**Task to complete:** Retype each line of the listing below, from the first through the one holding "Share the tweet", with no other lines.

── Task inputs ──

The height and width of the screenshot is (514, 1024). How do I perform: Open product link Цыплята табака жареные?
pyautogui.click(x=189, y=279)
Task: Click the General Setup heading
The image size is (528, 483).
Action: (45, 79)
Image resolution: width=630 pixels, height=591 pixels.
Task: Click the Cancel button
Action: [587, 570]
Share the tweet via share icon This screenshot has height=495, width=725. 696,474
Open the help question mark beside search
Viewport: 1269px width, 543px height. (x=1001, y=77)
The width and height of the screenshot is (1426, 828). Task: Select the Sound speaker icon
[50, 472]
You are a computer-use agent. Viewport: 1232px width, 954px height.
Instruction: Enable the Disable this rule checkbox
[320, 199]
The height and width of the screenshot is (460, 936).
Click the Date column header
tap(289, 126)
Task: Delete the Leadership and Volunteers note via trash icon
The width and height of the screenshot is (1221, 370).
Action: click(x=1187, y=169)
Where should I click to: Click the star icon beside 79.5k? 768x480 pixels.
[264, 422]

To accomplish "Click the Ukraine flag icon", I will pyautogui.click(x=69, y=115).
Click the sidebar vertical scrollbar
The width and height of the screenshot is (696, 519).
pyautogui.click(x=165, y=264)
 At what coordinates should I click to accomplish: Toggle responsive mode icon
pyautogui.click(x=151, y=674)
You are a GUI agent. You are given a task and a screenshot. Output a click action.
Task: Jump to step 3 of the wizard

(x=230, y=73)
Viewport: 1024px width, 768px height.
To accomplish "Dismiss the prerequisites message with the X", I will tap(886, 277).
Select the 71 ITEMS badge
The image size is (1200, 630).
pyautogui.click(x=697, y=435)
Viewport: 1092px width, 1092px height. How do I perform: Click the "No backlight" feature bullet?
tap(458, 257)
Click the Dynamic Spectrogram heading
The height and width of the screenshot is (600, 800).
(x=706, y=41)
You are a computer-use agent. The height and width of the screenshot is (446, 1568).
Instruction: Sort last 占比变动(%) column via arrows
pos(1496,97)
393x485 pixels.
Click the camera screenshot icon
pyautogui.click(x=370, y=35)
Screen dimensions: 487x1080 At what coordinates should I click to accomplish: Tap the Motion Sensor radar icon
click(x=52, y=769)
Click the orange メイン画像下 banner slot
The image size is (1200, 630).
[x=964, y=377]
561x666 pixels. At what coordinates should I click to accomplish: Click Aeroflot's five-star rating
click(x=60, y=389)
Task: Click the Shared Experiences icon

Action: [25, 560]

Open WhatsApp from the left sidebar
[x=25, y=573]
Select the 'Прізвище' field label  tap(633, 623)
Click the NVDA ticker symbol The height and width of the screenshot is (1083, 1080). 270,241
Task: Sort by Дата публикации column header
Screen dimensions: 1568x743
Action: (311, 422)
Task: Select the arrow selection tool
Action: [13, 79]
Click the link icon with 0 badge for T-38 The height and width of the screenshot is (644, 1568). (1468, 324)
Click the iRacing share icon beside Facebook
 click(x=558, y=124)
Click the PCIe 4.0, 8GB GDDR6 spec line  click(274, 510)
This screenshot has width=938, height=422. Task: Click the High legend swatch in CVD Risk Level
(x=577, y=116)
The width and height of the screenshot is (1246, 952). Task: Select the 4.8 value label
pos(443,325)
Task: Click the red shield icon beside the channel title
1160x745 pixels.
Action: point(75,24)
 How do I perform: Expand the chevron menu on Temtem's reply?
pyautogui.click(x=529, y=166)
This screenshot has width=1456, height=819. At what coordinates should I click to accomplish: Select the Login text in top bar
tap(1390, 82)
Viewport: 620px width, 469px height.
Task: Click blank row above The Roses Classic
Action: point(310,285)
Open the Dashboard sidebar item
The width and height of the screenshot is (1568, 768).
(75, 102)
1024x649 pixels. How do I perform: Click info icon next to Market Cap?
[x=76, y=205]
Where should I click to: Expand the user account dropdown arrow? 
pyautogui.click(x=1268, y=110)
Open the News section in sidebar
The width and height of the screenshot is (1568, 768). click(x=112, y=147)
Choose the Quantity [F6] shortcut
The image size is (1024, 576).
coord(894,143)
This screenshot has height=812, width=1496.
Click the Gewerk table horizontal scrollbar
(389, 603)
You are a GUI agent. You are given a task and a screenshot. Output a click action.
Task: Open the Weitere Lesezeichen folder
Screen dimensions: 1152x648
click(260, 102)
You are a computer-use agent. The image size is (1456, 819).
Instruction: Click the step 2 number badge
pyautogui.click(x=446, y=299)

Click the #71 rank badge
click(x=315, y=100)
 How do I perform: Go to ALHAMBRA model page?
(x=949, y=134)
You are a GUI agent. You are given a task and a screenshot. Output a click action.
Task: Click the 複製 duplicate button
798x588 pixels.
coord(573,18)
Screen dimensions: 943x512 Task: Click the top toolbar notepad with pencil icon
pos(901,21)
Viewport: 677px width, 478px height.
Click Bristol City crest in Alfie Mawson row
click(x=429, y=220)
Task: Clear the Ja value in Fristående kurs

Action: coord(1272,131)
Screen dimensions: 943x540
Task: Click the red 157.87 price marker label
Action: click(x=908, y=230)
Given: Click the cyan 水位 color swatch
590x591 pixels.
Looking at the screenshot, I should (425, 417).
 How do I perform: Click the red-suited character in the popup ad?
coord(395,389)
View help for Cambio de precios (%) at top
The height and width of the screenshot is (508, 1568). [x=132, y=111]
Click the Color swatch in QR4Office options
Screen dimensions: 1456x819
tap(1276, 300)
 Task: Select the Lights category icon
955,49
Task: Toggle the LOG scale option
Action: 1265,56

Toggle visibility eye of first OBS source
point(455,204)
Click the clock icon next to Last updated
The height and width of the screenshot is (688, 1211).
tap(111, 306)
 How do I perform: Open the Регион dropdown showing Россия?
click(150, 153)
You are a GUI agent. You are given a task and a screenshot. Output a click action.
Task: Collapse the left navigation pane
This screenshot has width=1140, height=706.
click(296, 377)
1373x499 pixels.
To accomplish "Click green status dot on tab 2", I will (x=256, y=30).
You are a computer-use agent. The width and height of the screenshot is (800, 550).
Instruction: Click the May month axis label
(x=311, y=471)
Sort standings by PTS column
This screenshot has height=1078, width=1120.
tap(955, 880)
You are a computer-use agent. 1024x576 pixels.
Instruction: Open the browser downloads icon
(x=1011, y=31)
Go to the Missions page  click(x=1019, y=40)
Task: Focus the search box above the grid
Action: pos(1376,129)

───

**Answer for this exercise:**
The height and width of the screenshot is (514, 1024). How do I perform: Open product link Цыплята табака жареные?
pyautogui.click(x=189, y=279)
Task: Click the General Setup heading
The image size is (528, 483).
Action: (45, 79)
Image resolution: width=630 pixels, height=591 pixels.
Task: Click the Cancel button
Action: [587, 570]
Share the tweet via share icon This screenshot has height=495, width=725. 696,474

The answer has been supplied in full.